В Министерстве иностранных дел востребованы молодые и энергичные специалисты с качественным общим и профильным языковым образованием, воспринимающие свои задачи как непрерывное и максимально эффективное исполнение национальной миссии.

В Министерстве иностранных дел востребованы умудренные опытом консультанты в области политической и экономической истории, религиозной и светской культуры, геологоразведки и индустрии, военного строительства и вооружений, международного (в том числе уголовного) права, коммуникаций и информационных стратегий.

В Министерстве иностранных дел не должно быть места кадровой селекции по принципу родственной и клановой протекции, дипломатическим действиям в частных и групповых интересах, идеологической всеядности и моральной нечистоплотности. Дипломатический корпус как отрасль государственной службы должен быть образцом личностной безупречности и практической результативности и, соответственно, персональной, в том числе материальной, ответственности за прямые и косвенные последствия политических ошибок, которые в оговоренных случаях могут квалифицироваться как государственные преступления. Масштаб необходимой ротации в МИД в ведомственном приближении сопоставим с культурной революцией 1966 года в КНР. Масштаб выращивания кадрового резерва, соответствующего задачам сегодняшнего дня, сопоставим с советской программой ликвидации безграмотности.

На международном уровне российский дипломат должен представлять не просто лицо страны, но и его идеальное выражение. Если публичный политик может вызывать самую широкую гамму эмоций — от восторга до насмешки, то дипломат обязан добиться на своем месте работы исключительного уважения подчиненных, признания друзей и страха недругов России. Дипломату как лицу, уполномоченному государством, не вправе диктовать условия ни корпоративные боссы, ни самоуверенные политтехнологи, ни тем более ведомства других государств. Его облик и поведение, даже в бытовом контексте, должны выражать роль страны в мире, ее неотъемлемые интересы, ее культурную самоценность, ее достоинство.

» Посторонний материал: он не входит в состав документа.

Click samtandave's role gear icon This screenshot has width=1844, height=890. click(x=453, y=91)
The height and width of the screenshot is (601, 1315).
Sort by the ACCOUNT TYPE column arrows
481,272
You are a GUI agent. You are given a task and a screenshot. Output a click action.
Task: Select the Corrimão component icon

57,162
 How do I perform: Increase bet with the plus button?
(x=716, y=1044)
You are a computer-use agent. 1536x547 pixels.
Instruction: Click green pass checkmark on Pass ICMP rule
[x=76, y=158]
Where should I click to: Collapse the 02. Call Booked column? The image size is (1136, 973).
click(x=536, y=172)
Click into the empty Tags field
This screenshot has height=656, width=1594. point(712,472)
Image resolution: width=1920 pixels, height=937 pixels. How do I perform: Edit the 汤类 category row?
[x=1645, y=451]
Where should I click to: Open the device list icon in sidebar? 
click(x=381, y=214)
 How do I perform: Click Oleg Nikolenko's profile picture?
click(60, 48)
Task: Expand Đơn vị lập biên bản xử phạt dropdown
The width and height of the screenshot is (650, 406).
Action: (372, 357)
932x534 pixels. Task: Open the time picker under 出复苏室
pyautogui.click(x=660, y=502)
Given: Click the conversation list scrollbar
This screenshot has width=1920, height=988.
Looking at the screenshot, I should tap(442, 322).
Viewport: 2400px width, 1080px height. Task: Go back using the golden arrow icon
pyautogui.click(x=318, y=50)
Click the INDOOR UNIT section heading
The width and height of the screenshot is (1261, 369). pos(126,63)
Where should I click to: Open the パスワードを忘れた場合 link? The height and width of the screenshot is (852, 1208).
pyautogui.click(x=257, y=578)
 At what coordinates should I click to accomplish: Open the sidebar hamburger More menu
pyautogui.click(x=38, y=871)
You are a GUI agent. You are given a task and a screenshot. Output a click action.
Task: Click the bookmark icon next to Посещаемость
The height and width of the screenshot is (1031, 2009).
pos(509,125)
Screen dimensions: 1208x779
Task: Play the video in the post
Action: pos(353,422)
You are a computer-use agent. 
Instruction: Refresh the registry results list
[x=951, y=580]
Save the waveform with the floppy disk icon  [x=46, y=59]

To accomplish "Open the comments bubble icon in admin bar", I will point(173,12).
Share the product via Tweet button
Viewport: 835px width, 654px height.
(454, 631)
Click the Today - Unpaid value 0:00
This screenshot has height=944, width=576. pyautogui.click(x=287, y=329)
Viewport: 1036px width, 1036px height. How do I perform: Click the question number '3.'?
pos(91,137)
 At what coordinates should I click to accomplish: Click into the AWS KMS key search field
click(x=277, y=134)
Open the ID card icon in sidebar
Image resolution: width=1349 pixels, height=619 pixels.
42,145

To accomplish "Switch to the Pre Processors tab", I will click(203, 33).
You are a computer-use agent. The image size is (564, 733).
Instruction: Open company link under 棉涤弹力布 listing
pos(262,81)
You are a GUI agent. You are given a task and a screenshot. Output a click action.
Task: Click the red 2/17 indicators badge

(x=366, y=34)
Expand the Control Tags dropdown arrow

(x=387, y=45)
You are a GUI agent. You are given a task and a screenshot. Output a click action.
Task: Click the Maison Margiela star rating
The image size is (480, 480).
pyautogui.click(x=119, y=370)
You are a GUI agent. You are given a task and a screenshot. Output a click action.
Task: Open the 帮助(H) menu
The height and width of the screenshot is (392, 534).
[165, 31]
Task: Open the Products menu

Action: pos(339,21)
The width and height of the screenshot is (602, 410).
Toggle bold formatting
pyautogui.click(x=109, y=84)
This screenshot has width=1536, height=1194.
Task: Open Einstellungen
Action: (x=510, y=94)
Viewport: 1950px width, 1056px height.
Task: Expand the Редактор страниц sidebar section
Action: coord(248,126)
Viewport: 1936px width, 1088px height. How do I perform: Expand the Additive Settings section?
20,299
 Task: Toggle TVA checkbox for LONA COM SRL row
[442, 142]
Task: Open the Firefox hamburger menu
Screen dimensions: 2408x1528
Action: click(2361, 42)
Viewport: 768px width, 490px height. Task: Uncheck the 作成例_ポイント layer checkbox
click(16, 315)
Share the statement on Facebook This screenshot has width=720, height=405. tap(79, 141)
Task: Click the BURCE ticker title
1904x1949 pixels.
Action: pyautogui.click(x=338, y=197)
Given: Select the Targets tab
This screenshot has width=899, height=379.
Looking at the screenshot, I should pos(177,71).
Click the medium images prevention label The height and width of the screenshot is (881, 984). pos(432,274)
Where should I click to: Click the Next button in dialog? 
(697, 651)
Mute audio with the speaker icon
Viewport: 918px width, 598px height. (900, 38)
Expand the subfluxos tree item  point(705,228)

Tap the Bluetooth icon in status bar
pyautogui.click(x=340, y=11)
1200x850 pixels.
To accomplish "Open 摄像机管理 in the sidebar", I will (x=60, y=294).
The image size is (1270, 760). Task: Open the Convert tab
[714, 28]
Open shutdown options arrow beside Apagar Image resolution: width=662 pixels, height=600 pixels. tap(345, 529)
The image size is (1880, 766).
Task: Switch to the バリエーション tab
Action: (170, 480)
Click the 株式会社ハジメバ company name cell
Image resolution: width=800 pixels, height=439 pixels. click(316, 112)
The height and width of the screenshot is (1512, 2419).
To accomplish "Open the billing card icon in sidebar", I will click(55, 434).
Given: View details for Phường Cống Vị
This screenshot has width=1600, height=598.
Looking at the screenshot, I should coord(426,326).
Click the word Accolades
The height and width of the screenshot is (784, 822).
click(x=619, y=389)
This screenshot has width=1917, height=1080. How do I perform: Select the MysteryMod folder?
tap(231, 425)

Таким образом, прогресс российской внешней политики обеспечивается как объективными историческими обстоятельствами, обусловленными неотъемлемой цивилизационной ролью России и вновь открывающимися возможностями для ее реализации, так и субъективными факторами, среди которых важнейшую роль играют качество государственной и общественной дипломатии, компетентным, гибким и диверсифицированным механизмом принятия внешнеполитических и внешнеэкономических решений, неусыпным и высокоэффективным контролем государства над корпоративными интересами, распространяющимися в мировом масштабе, целенаправленной духовно-гуманитарной экспансией России, обеспечивающей ее авторитет и выражающей ее место в мире более эффективно и адекватно, чем самые мощные экономические и внешнеторговые рычаги. Россия в лице дипломата любого уровня, корпоративного менеджера, политика, духовного лица и культурного деятеля должна быть сосредоточена на активном, целеустремленном и творческом исполнении своей миссии, которое будет тем успешнее, чем чище ее руки, чем горячее ее сердце, чем совершеннее ее внешний облик.